= Records for this task =
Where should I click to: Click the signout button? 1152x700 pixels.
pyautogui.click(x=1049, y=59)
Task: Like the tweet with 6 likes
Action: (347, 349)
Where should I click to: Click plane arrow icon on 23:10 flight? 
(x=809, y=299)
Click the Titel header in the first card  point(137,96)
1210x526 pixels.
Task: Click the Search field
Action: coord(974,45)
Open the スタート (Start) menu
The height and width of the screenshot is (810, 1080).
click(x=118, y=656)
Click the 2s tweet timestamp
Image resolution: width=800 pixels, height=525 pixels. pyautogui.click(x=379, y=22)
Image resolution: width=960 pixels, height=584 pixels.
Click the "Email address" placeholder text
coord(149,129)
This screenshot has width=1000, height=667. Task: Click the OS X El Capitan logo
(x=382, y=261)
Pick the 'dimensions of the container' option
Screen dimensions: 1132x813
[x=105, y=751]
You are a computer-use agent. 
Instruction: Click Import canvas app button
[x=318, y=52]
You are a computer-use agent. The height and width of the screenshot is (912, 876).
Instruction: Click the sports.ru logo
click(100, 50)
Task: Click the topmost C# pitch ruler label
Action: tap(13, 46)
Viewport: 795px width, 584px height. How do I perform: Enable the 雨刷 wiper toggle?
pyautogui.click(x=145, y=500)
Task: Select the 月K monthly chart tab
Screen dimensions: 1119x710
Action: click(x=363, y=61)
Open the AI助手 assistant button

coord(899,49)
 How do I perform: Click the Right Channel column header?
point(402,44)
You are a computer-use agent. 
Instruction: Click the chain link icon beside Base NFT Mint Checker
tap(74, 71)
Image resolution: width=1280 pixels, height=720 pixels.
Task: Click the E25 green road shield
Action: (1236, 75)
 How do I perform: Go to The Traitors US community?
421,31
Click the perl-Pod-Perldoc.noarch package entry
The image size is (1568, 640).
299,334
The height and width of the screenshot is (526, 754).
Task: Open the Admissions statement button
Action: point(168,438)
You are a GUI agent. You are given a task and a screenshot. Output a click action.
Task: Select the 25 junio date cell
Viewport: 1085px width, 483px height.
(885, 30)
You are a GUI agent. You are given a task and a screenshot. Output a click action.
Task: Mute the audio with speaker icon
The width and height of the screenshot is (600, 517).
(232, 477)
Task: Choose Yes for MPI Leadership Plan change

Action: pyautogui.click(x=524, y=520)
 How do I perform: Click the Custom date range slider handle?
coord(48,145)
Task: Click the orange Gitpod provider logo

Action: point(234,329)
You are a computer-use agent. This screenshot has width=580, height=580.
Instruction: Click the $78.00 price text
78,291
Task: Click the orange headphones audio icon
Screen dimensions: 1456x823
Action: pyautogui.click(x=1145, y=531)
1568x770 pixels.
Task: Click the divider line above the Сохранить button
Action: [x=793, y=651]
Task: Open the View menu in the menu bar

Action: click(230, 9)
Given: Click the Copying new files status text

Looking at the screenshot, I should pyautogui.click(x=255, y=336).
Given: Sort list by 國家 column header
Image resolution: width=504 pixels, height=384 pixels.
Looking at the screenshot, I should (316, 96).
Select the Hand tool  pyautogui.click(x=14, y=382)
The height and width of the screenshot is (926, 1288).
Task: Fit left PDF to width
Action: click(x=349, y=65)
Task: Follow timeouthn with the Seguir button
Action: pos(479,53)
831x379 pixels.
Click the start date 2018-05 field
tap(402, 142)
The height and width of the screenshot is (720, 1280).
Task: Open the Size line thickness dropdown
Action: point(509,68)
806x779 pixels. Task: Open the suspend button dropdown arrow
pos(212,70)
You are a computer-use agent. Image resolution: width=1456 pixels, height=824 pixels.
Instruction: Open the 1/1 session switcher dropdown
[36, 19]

= Your task =
The whole listing above, restated word for word, is the required answer.

= Worked solution =
Where should I click to: Click the signout button? 1152x700 pixels.
pyautogui.click(x=1049, y=59)
Task: Like the tweet with 6 likes
Action: (347, 349)
Where should I click to: Click plane arrow icon on 23:10 flight? 
(x=809, y=299)
Click the Titel header in the first card  point(137,96)
1210x526 pixels.
Task: Click the Search field
Action: coord(974,45)
Open the スタート (Start) menu
The height and width of the screenshot is (810, 1080).
click(x=118, y=656)
Click the 2s tweet timestamp
Image resolution: width=800 pixels, height=525 pixels. pyautogui.click(x=379, y=22)
Image resolution: width=960 pixels, height=584 pixels.
Click the "Email address" placeholder text
coord(149,129)
This screenshot has width=1000, height=667. Task: Click the OS X El Capitan logo
(x=382, y=261)
Pick the 'dimensions of the container' option
Screen dimensions: 1132x813
[x=105, y=751]
You are a computer-use agent. 
Instruction: Click Import canvas app button
[x=318, y=52]
You are a computer-use agent. The height and width of the screenshot is (912, 876).
Instruction: Click the sports.ru logo
click(100, 50)
Task: Click the topmost C# pitch ruler label
Action: tap(13, 46)
Viewport: 795px width, 584px height. How do I perform: Enable the 雨刷 wiper toggle?
pyautogui.click(x=145, y=500)
Task: Select the 月K monthly chart tab
Screen dimensions: 1119x710
Action: click(x=363, y=61)
Open the AI助手 assistant button

coord(899,49)
 How do I perform: Click the Right Channel column header?
point(402,44)
You are a computer-use agent. 
Instruction: Click the chain link icon beside Base NFT Mint Checker
tap(74, 71)
Image resolution: width=1280 pixels, height=720 pixels.
Task: Click the E25 green road shield
Action: (1236, 75)
 How do I perform: Go to The Traitors US community?
421,31
Click the perl-Pod-Perldoc.noarch package entry
The image size is (1568, 640).
299,334
The height and width of the screenshot is (526, 754).
Task: Open the Admissions statement button
Action: point(168,438)
You are a GUI agent. You are given a task and a screenshot. Output a click action.
Task: Select the 25 junio date cell
Viewport: 1085px width, 483px height.
(885, 30)
You are a GUI agent. You are given a task and a screenshot. Output a click action.
Task: Mute the audio with speaker icon
The width and height of the screenshot is (600, 517).
(232, 477)
Task: Choose Yes for MPI Leadership Plan change

Action: pyautogui.click(x=524, y=520)
 How do I perform: Click the Custom date range slider handle?
coord(48,145)
Task: Click the orange Gitpod provider logo

Action: point(234,329)
You are a computer-use agent. This screenshot has width=580, height=580.
Instruction: Click the $78.00 price text
78,291
Task: Click the orange headphones audio icon
Screen dimensions: 1456x823
Action: pyautogui.click(x=1145, y=531)
1568x770 pixels.
Task: Click the divider line above the Сохранить button
Action: [x=793, y=651]
Task: Open the View menu in the menu bar

Action: click(230, 9)
Given: Click the Copying new files status text

Looking at the screenshot, I should pyautogui.click(x=255, y=336).
Given: Sort list by 國家 column header
Image resolution: width=504 pixels, height=384 pixels.
Looking at the screenshot, I should (316, 96).
Select the Hand tool  pyautogui.click(x=14, y=382)
The height and width of the screenshot is (926, 1288).
Task: Fit left PDF to width
Action: click(x=349, y=65)
Task: Follow timeouthn with the Seguir button
Action: pos(479,53)
831x379 pixels.
Click the start date 2018-05 field
tap(402, 142)
The height and width of the screenshot is (720, 1280).
Task: Open the Size line thickness dropdown
Action: point(509,68)
806x779 pixels. Task: Open the suspend button dropdown arrow
pos(212,70)
You are a computer-use agent. Image resolution: width=1456 pixels, height=824 pixels.
Instruction: Open the 1/1 session switcher dropdown
[36, 19]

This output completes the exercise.